When electronics technicians and engineers troubleshoot electronic components and systems, they test the boards and components under load because by testing under load, the quality of the components and the characteristics of the system are revealed. A similar reasoning demands that electricians and technicians test the power source under load.

Until recently, routine load tests have been impractical because they were time consuming, required a couple of devices and instruments, interrupted the circuits use and on deficient circuits, could be unsafe to perform. However, easy-to-use, safe and cost-effective plug-in testers that perform a series of basic tests under a 15 ampere load are now available. In little more time than it takes an electrician to test whether a circuit is live, the load tester is plugged into a receptacle which places a full load on the circuit for a fraction of a second. The microprocessor system measures the line voltage under no load and then under a 15 ampere load and calculates the impedance of the total circuit and displays it as a % voltage drop. The impedance (resistance) of the entire circuit includes the receptacle, the building wiring, the panel box, the meter - all the way to the transformer on the utility pole. If there is a high resistance in any connection in that circuit due to a bad splice or loose connection, or because of a damaged conductor, its condition will be revealed in this test.

Excess voltage drop may also indicate undersized wires. Excess voltage drop decreases the efficiency of some devices and the reduced voltage can possibly cause damage to the equipment. In addition to wasting energy, the generation of heat in the fixed wiring can be a fire hazard if the cause of the excess voltage drop is a point source such as a loose connection or bad splice - and is in contact with a combustible material.

• **Data**:
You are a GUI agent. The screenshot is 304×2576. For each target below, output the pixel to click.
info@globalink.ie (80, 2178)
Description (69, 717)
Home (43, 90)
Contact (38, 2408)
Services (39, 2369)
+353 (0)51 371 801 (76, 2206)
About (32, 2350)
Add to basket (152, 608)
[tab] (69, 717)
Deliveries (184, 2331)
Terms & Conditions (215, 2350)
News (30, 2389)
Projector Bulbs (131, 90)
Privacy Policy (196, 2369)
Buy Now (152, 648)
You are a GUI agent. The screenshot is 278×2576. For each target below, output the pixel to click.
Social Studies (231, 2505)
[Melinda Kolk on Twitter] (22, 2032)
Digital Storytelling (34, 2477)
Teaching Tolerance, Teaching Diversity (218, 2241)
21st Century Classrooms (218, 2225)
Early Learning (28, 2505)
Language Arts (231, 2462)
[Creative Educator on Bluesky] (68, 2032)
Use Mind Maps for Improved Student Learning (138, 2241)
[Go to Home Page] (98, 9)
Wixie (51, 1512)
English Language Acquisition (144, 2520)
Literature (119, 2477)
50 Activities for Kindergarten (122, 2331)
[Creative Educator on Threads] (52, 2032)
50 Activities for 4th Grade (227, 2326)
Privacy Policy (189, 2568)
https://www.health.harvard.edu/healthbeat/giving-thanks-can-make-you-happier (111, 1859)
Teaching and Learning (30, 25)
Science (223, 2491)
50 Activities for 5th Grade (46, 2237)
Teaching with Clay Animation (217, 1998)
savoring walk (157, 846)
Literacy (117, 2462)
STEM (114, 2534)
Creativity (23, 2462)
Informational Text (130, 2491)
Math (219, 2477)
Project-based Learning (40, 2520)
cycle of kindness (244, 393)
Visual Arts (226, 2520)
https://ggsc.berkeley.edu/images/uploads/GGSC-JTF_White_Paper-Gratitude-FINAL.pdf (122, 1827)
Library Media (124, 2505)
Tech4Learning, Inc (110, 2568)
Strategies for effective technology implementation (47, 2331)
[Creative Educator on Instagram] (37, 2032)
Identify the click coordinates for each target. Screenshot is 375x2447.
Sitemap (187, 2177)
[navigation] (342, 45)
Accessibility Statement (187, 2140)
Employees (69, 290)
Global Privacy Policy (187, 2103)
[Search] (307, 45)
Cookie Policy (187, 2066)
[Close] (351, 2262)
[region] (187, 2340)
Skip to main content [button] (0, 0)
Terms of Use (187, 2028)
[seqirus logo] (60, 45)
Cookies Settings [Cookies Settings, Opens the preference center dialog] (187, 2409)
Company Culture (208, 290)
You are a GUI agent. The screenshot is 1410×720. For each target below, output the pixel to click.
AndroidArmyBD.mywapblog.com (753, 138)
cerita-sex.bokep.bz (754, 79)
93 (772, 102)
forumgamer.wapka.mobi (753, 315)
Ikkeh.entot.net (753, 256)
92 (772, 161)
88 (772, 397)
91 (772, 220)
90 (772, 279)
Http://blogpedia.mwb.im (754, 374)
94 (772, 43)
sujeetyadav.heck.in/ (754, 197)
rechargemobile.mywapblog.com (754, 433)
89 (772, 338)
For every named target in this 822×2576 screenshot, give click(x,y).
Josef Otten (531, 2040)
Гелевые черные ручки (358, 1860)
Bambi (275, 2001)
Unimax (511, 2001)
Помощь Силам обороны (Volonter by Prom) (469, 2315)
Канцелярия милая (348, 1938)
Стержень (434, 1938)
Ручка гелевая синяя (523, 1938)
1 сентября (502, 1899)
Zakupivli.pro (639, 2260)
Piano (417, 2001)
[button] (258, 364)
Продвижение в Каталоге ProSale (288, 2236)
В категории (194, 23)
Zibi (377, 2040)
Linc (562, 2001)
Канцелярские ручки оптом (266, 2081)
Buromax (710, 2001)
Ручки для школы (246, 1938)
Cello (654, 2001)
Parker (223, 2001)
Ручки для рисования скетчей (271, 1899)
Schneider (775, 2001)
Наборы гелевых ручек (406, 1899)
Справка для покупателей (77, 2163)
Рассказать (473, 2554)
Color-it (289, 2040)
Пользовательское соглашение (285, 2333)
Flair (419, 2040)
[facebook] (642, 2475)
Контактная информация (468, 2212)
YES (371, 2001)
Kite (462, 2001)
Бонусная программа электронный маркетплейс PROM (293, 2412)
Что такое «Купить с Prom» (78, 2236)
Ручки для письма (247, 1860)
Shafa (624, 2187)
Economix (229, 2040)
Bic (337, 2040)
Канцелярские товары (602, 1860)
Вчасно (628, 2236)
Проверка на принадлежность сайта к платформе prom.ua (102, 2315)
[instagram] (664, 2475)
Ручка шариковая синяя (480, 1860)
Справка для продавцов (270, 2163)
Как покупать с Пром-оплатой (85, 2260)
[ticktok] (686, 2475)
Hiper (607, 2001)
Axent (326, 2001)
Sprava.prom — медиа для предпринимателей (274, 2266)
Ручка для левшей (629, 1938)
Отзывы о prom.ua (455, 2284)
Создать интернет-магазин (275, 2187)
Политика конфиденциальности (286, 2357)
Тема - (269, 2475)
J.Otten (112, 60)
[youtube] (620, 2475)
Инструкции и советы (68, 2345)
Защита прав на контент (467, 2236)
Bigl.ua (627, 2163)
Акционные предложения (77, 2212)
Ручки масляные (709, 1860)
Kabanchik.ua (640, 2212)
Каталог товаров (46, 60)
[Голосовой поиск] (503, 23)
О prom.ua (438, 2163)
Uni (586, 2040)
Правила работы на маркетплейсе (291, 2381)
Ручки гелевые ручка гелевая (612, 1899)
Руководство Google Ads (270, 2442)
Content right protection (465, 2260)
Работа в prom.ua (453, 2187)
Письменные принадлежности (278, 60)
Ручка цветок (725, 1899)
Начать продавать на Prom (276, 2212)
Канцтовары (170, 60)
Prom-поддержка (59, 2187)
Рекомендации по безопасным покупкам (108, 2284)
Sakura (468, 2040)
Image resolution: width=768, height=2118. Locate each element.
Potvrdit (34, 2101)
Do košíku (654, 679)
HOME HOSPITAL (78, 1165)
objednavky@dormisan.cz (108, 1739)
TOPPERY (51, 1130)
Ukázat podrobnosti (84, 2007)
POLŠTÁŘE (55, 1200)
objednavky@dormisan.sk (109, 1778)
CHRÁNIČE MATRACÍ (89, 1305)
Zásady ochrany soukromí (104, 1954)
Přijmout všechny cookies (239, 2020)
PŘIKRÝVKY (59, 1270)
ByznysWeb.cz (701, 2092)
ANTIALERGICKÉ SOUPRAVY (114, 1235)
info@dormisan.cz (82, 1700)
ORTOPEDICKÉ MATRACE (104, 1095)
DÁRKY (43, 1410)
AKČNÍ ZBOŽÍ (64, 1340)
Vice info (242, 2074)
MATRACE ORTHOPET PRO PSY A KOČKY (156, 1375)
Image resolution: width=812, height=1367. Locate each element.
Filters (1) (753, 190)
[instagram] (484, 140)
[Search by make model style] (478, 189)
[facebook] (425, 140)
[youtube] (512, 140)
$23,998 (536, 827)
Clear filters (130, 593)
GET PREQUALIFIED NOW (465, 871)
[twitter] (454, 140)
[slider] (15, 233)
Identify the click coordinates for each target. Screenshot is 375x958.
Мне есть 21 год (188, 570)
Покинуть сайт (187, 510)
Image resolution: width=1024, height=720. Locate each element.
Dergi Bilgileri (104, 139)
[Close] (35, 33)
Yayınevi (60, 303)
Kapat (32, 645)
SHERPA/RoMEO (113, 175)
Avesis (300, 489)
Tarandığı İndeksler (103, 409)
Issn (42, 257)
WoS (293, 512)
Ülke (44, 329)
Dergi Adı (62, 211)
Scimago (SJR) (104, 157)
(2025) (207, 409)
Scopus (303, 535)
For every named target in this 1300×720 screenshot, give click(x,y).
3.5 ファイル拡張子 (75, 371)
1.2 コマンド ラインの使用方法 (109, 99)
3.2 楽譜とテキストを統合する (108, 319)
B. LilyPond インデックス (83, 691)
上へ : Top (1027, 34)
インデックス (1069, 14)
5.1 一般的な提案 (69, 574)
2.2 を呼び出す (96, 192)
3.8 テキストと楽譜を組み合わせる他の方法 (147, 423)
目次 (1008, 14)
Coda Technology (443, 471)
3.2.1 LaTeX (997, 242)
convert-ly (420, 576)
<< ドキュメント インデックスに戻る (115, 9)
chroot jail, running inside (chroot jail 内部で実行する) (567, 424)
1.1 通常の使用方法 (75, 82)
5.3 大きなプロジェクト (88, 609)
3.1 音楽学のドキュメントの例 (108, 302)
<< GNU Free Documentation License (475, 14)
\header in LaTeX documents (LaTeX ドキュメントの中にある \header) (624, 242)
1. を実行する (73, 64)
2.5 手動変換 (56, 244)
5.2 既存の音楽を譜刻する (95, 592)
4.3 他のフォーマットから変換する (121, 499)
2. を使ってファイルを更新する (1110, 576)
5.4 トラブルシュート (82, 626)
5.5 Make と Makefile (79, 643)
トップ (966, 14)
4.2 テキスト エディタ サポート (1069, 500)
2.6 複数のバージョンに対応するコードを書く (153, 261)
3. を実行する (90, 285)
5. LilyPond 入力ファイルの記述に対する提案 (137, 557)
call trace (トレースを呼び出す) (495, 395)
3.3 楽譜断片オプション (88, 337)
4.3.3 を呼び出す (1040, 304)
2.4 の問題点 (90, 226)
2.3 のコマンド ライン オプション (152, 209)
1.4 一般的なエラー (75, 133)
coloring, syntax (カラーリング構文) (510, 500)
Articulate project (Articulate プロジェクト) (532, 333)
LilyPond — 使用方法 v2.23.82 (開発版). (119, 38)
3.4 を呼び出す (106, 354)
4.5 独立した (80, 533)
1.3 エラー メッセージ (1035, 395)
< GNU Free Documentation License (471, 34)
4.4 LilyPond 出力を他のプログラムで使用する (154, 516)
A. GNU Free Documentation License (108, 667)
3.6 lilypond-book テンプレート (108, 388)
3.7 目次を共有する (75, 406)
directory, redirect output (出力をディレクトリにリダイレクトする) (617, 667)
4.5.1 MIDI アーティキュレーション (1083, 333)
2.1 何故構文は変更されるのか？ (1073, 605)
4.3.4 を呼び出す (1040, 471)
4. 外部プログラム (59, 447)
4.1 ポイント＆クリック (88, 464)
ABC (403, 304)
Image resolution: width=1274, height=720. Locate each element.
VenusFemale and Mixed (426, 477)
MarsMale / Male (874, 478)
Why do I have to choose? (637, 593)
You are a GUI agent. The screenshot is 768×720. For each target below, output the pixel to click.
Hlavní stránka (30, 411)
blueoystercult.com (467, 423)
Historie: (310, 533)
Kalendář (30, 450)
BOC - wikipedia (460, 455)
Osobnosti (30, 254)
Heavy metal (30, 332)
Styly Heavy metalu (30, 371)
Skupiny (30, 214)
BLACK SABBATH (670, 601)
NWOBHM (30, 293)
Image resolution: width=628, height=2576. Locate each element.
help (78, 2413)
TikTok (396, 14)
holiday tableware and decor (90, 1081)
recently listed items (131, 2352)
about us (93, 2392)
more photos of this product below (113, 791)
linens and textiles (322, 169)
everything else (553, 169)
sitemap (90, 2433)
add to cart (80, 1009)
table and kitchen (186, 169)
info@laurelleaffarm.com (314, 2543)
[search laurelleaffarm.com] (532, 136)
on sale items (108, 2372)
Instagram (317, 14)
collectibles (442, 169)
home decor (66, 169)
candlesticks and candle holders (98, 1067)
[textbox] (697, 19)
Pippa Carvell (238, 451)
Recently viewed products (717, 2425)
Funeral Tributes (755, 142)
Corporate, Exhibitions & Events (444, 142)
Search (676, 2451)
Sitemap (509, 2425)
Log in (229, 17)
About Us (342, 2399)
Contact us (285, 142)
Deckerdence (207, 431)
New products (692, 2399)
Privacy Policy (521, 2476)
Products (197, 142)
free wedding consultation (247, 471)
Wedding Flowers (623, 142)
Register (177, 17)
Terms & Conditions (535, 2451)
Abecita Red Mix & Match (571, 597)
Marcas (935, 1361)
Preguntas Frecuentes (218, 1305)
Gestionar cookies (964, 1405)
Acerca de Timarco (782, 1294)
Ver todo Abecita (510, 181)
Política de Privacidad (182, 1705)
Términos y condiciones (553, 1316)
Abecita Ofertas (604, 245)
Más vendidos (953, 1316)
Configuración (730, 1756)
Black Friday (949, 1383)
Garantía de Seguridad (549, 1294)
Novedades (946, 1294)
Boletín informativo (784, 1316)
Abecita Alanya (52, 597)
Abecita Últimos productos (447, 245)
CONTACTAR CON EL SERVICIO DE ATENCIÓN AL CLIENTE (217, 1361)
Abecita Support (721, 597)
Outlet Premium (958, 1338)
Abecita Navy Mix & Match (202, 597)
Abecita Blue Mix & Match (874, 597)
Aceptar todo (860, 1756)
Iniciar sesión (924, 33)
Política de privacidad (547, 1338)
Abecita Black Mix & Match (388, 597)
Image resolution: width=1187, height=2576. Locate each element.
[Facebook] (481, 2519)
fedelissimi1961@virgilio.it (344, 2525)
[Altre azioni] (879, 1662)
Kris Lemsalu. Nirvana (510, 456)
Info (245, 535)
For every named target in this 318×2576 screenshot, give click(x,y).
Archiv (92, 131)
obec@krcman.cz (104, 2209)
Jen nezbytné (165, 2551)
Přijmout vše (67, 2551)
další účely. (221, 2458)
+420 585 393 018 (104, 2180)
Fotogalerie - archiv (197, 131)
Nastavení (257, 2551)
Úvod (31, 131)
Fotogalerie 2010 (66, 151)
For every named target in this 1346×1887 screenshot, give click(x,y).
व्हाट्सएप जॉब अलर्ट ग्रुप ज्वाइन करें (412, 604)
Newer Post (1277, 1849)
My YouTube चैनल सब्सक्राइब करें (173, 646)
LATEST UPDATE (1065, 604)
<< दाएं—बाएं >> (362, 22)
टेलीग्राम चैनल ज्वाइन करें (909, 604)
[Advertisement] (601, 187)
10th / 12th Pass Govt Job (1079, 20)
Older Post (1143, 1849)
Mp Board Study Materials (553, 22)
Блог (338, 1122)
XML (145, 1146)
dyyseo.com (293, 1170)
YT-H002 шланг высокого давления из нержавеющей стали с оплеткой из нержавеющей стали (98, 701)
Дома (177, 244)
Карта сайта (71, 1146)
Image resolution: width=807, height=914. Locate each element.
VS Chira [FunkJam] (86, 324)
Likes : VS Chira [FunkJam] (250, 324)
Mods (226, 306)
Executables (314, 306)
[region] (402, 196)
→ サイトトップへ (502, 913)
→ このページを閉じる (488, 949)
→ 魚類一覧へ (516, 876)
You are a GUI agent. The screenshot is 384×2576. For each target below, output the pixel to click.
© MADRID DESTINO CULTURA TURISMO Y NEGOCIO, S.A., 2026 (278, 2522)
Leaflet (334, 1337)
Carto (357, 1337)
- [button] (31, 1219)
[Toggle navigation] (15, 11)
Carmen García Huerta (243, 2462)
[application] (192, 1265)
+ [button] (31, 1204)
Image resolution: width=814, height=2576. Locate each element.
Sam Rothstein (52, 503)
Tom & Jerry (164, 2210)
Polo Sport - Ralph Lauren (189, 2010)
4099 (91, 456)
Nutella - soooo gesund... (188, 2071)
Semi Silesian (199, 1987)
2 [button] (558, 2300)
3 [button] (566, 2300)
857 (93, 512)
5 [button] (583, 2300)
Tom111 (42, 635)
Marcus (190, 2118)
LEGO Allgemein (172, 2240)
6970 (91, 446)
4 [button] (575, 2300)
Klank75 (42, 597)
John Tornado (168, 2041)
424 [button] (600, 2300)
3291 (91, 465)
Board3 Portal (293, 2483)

• **Task set**:
a) From the passage on load-testing electrical circuits, output the text between "Excess voltage drop may" and "a combustible material.", inclusive.
b) Answer these questions from the passage on load-testing electrical circuits:
(i) What size load do the plug-in testers place on the circuit?
(ii) In what form does the tester display the calculated circuit impedance?
(iii) What wiring condition, besides a bad splice or loose connection, may excess voltage drop indicate?
c) Write the next part of the passage on load-testing electrical circuits, picking up after its final sentence.

• **Answers by item**:
a)
Excess voltage drop may also indicate undersized wires. Excess voltage drop decreases the efficiency of some devices and the reduced voltage can possibly cause damage to the equipment. In addition to wasting energy, the generation of heat in the fixed wiring can be a fire hazard if the cause of the excess voltage drop is a point source such as a loose connection or bad splice - and is in contact with a combustible material.

b)
(i) A 15 ampere load.
(ii) As a % voltage drop.
(iii) Undersized wires.

c)
Based on NFPA data, surveys(1) and investigations(2) during the period 1988-1993, more than 600,000 fires occurred every year in residential and non-residential buildings. As many as 25,000 of those fires were caused every year by high resistance connections in electrical distribution systems - in the form of poor connections, bad splices, and damaged conductors. The high resistance conditions that caused these fires could have been identified as hazards with a load test. The load test reveals high resistance connections and splices in branch circuits that otherwise would go undetected because they are hidden - in the receptacle, wall or panel box

The NEC recommends (as a footnote) that the impedance (resistance) of a branch circuit be no more than that which causes a 5% voltage drop in a circuit for reasonable efficiency.

It is suprising that the concept of voltage drop is not more readily understood as the impedance of the circuit. Testing wiring circuits under full load is taught at the OSHA Technical Institute, by the International Association of Electrical Inspectors, the Instrument Society of America, National Technology Transfer, and several universities who teach the use of the load test in courses on electrical safety and proper grounding.

After using this test for eight months, Stephen Scully of the National Assoc. of Home Builders Research Center stated "Because the SureTest is able to quickly and safely apply a full load test to the circuit, we can test all circuits in a house for hidden, sometimes deadly, flaws within minutes".

Based on the availability and ease of use of this test, the Consumer Product Safety Commission recommended inclusion of the 15 ampere load test in NFPA 73, the inspection procedure for one and two-family dwellings.

The Philadelphia Housing Development Corp requires contractors to perform the voltage drop-under-load test prior to installing blown insulation in existing homes(3). If the voltage drop is 10 % or higher (they found that 70% of the older homes failed the NEC's 5% criteria), the contractor must replace/repair the circuit prior to proceeding with the

insulation. Prior to instituting the test, half a dozen smoldering fires resulted from the blown insulation installations. In the 2,500 homes insulated during a two-year period after this electrical integrity test was instituted, there were no fires reported. Lou Porcella of the PHDC stated "The SureTest is the electricians friend. There was a lot of electrical work done as a result of this testing - that otherwise would have been neglected". As of this date, at least 15 municipalities have followed the PHDC's lead in requiring the load test as part of their weatherization programs.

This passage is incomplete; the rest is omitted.